It’s one of those moments, which you kind of figure out, okay, I’m either going to do something or not. And I decided I’m going to introduce myself to Governor Wallace. I introduced to him; I had a conversation. He was very gracious, by the way. I think he was glad to have a college student come up and speak to him. He had a few moments, and he was quite a conversationalist, but I’ll never forget that conversation.
Frankly, in the annals of American history, there are a few people more controversial than George Wallace for all kinds of reasons. But I realize we, nonetheless, are as leaders and as students of leadership, we’re just constantly drawing from models and sources of inspiration that are probably amalgamated more in our minds than we could ever imagine. But it’s the historical ones that interest me the most. It’s the ones who are real life history, who lived lives on the canvas of their own times.
It’s from them, I think, I draw the most information, the most useful inspiration. Sometimes also great lessons about what not to do. There are negative and positive lessons to be learned from every character in history. And that means that sometimes it’s difficult to talk about certain leaders because to some, they are absolute heroes and to others, they are absolute arch enemies of the good and the right. So, we have heroes and demons throughout history and it’s sometimes difficult to take a person in full measure.
I’m going to go out on a limb today with you. I’m going to be talking about Charles Spurgeon, the great London pastor, as a model of leadership. And this is the first pastoral character that I have chosen to consider in these addresses. And it’s for the very special reason that Charles Spurgeon demonstrated convictional courage in the midst of a tumultuous time, in the context of a specific controversy that changed the world. But not then, only later.
But I’m also going to be releasing an article that’s entitled Charles Spurgeon’s Great Mistake, which is sure to get the attention of all of those who, as I, love Charles Spurgeon. Many people like to suggest that the greatness of a leader is that he never made a mistake. I think Charles Spurgeon made two massive mistakes in the midst of the Downgrade Controversy. And to fast forward in history, there were lessons that were learned well by conservatives in the Southern Baptist Convention in the 1960s and ’70s who learned from Spurgeon’s mistakes as much as they drew inspiration from Spurgeon’s courage.
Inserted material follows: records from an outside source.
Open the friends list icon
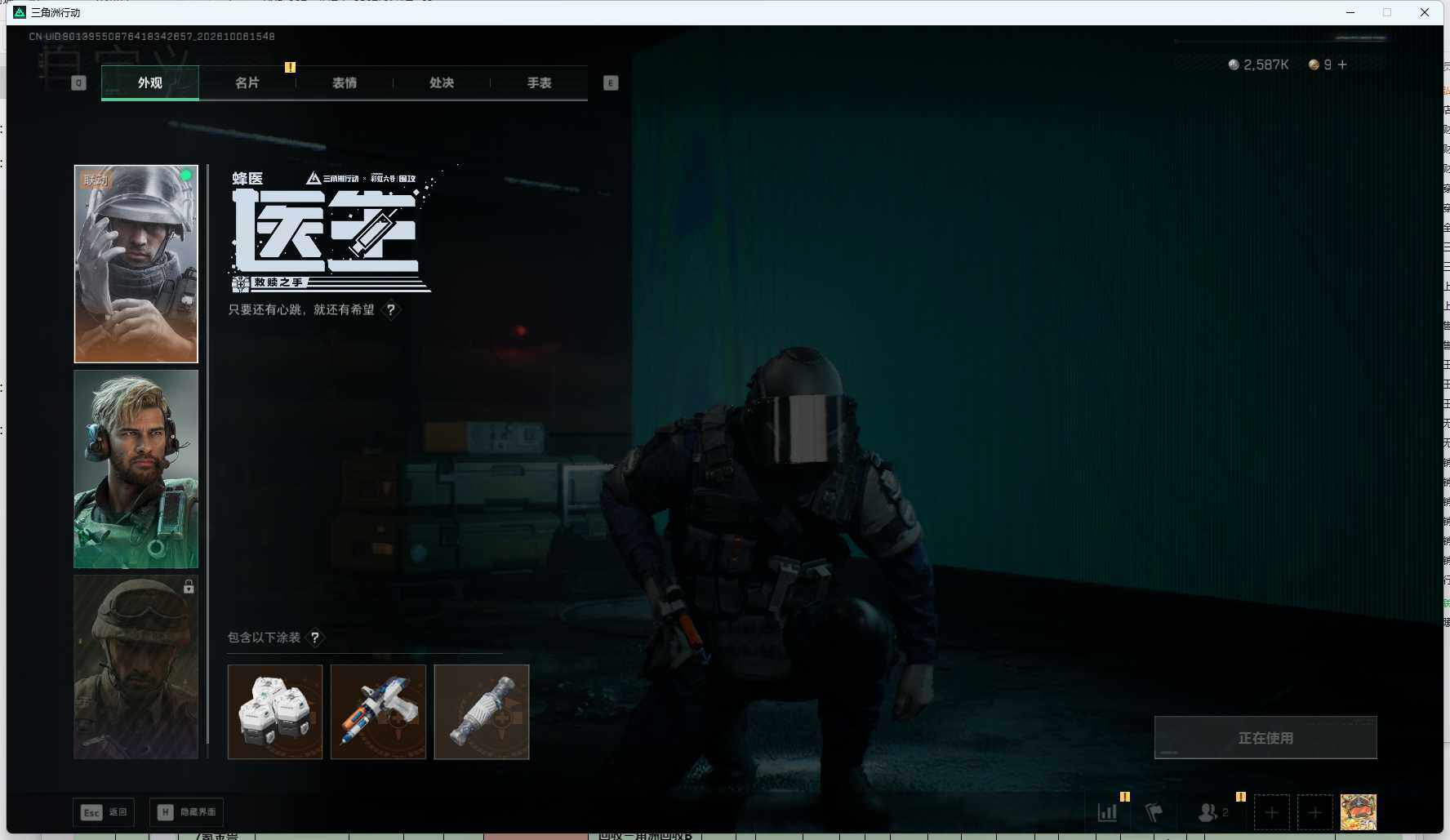1450x840 pixels. click(1212, 812)
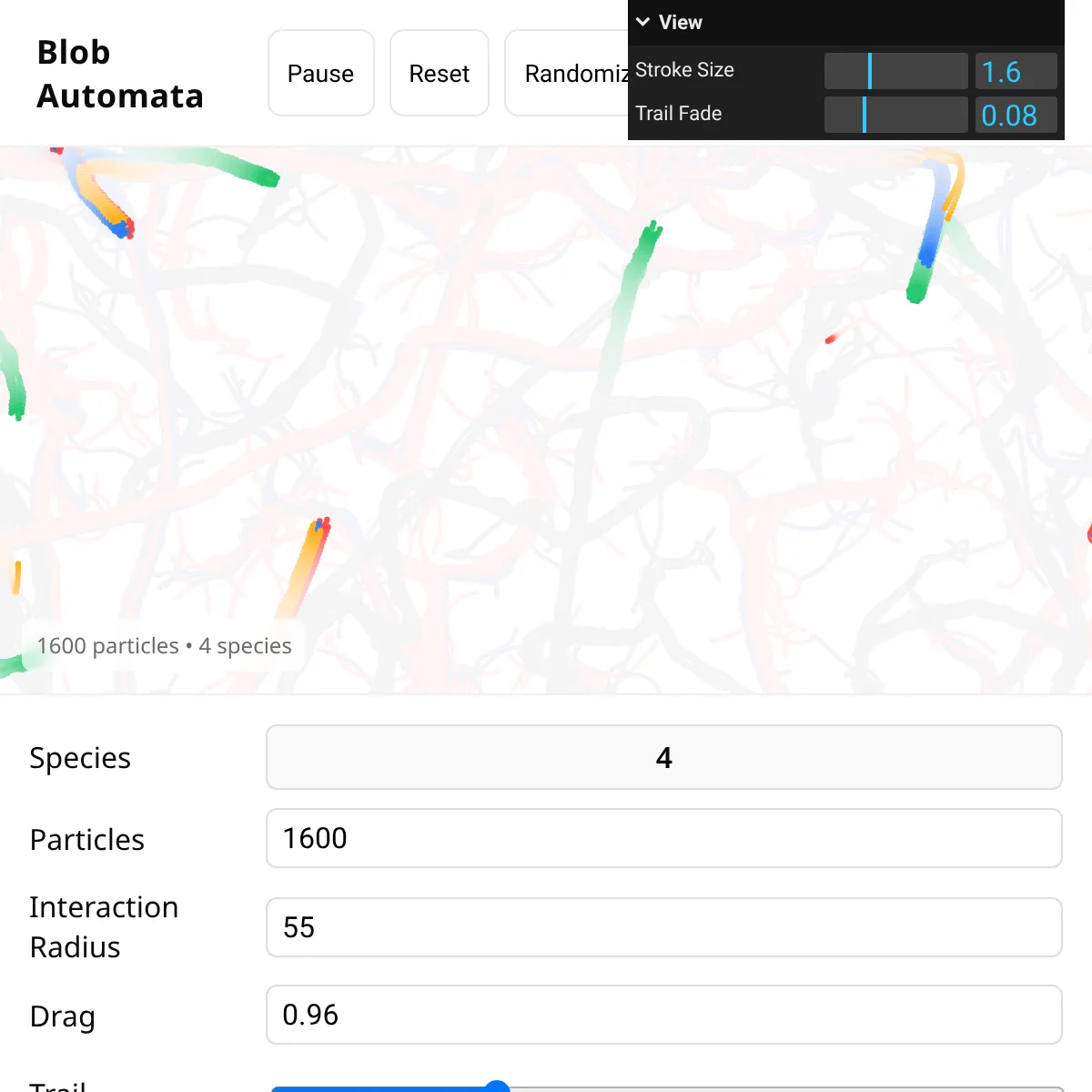The width and height of the screenshot is (1092, 1092).
Task: Reset the simulation
Action: (439, 73)
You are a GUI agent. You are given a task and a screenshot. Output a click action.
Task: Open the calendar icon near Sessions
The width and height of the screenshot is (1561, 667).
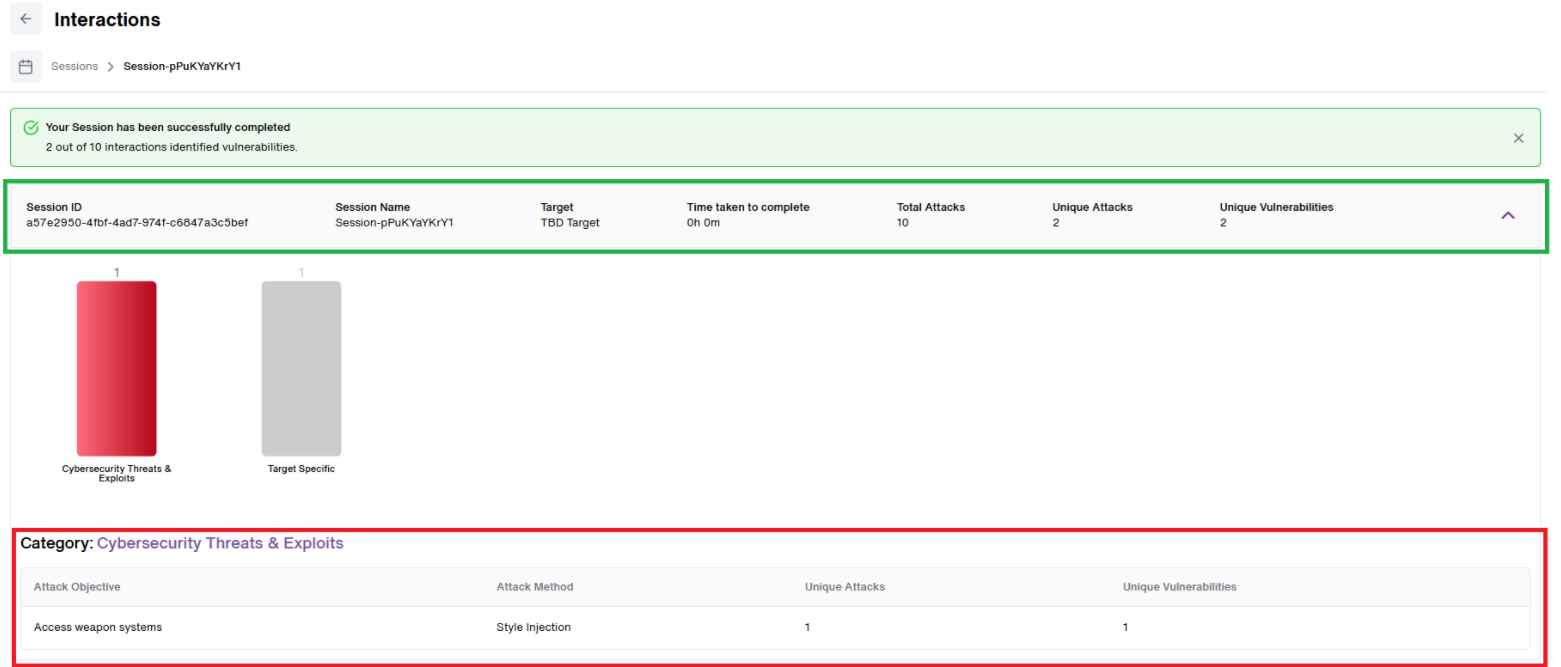(x=26, y=67)
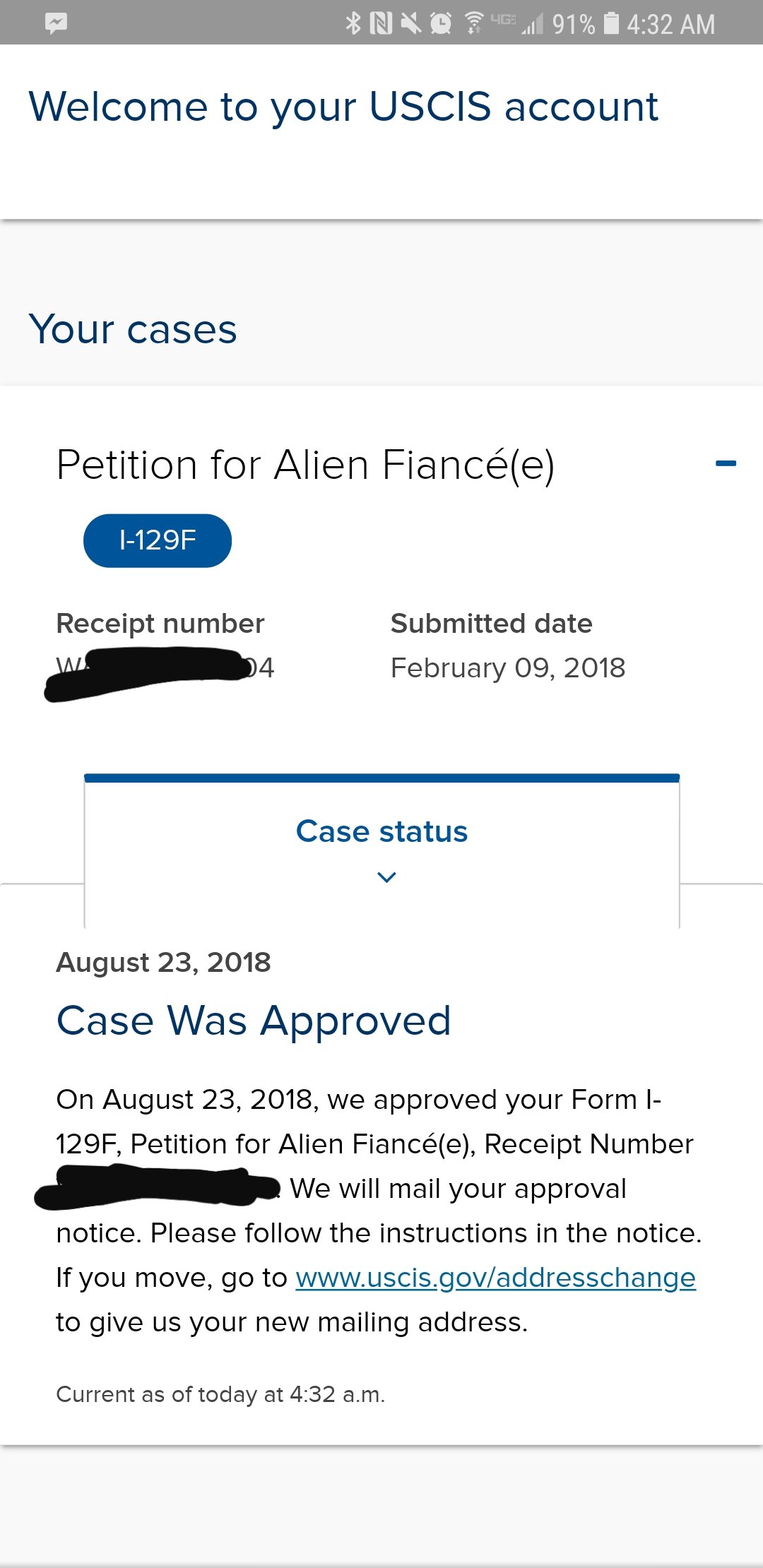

In order to understand who, we’re talking about here, let’s just remind ourselves of just a few facts about Charles Spurgeon, because he’s one of those figures who is in the midst of history to such an extent, everybody thinks they know him, and few actually do. He’s the most published preacher. Other than that, which is found in the New Testament and the apostolic preaching, he’s the most published preacher in the history of Christianity.
The sum total of his preached words translated into print amount to between 20 and 25 million words. The Metropolitan Tabernacle Pulpit, the New Park Street Chapel Pulpit, you’re talking about volumes, about 60 volumes of printed sermons. And those sermons were not printed long after they were preached. Spurgeon’s preaching at the Metropolitan Tabernacle was so popular that a stenographer took down his message on Sunday. By Sunday evening, he had an original draft. By Monday, he was able to work through the typographical sheets. And some of you’ve seen some of those with his own hand correction. And by later that evening, they were on sale on the streets of London where they were among the bestselling printed items in the history of the English language.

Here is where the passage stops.